Romania announced it drained €1.25bn from the international markets upon re-opening the 2025 and 2035 Eurobonds launched last October. The cost of the money decreased to 2.55% for the 10-year maturity and 3.93% for the 20-year maturity, the finance ministry said in a note. Investors have placed orders for €2.3bn of bonds.
Romania's gross financing needs have increased from 8.9% of GDP in 2015 to 9.4% of GDP (RON70bn) in 2016. Of this total, the roll-over of debt maturing during the period will account for 6.8% of GDP this year, down from 7.4% of GDP in 2015.
In October, the country issued €1.25bn of 10-year bonds and €750mn of 20-year bonds. Yields were 2.845% for the 10-year maturity and 3.93% for the 20-year maturity.
Following the re-opening this February, the bonds reached €2bn for the 2025 bond and €1.25bn for the 20-year bond.
The issue was managed by Citigroup Inc., HSBC Bank PLC, Raiffeisen Bank International AG and UniCredit SpA.
Romania plans to issue €3bn worth of Eurobonds this year, and also wants to draw €1.5bn worth of loans from international financial institutions.

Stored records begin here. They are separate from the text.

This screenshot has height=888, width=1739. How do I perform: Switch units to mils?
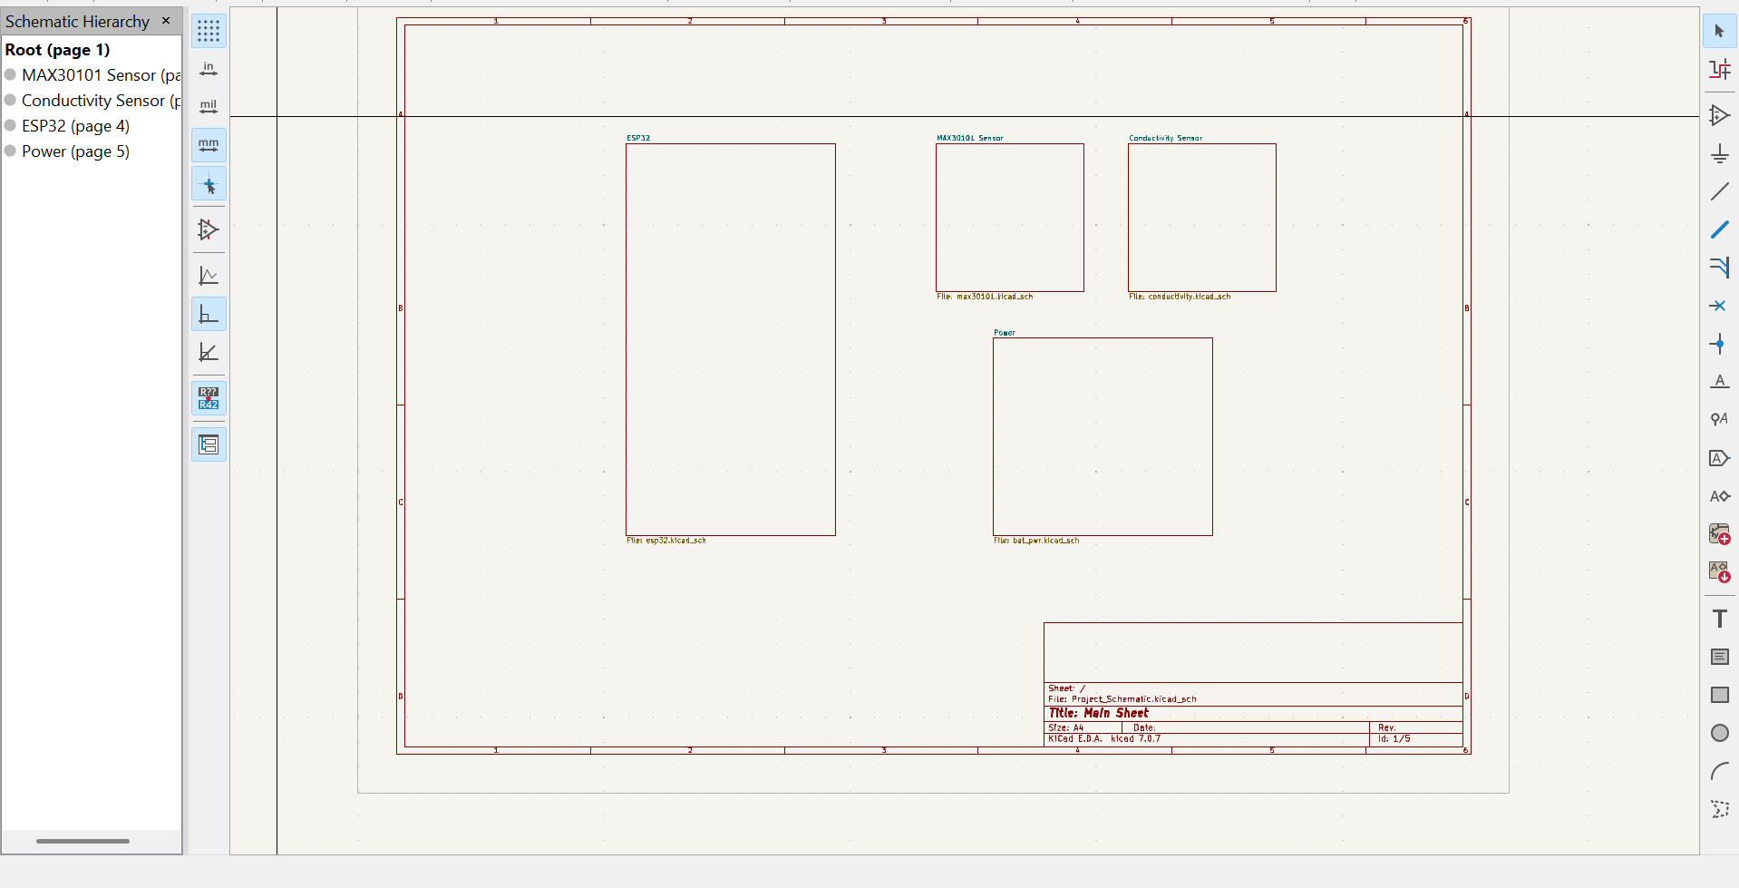209,107
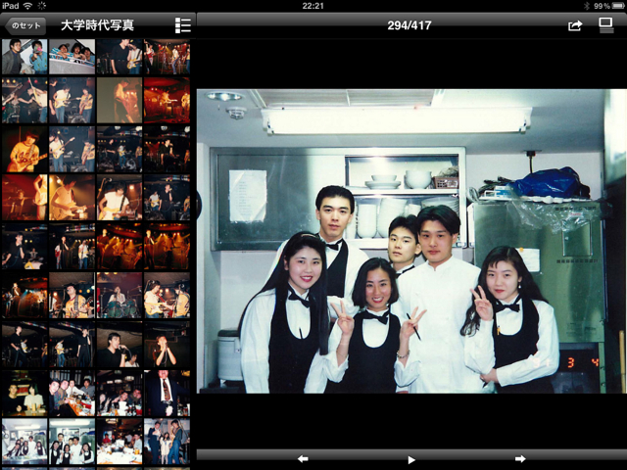Tap the Wi-Fi icon in status bar
627x470 pixels.
coord(26,6)
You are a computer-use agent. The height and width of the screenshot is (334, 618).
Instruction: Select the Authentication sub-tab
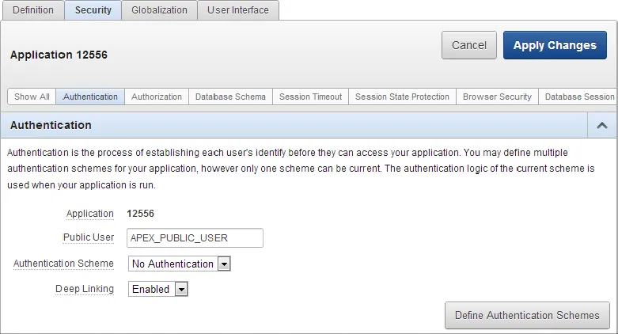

However, the finance ministry has not yet announced any plans for the first quarter in regard to the volume, maturity or currency of possible Eurobonds.
Separately, Treasury head Stefan Nanu announced that the government will issue five-year bonds denominated in euros, on the local market. The size of the issue has not yet been decided, but it will be “significant”, he implied.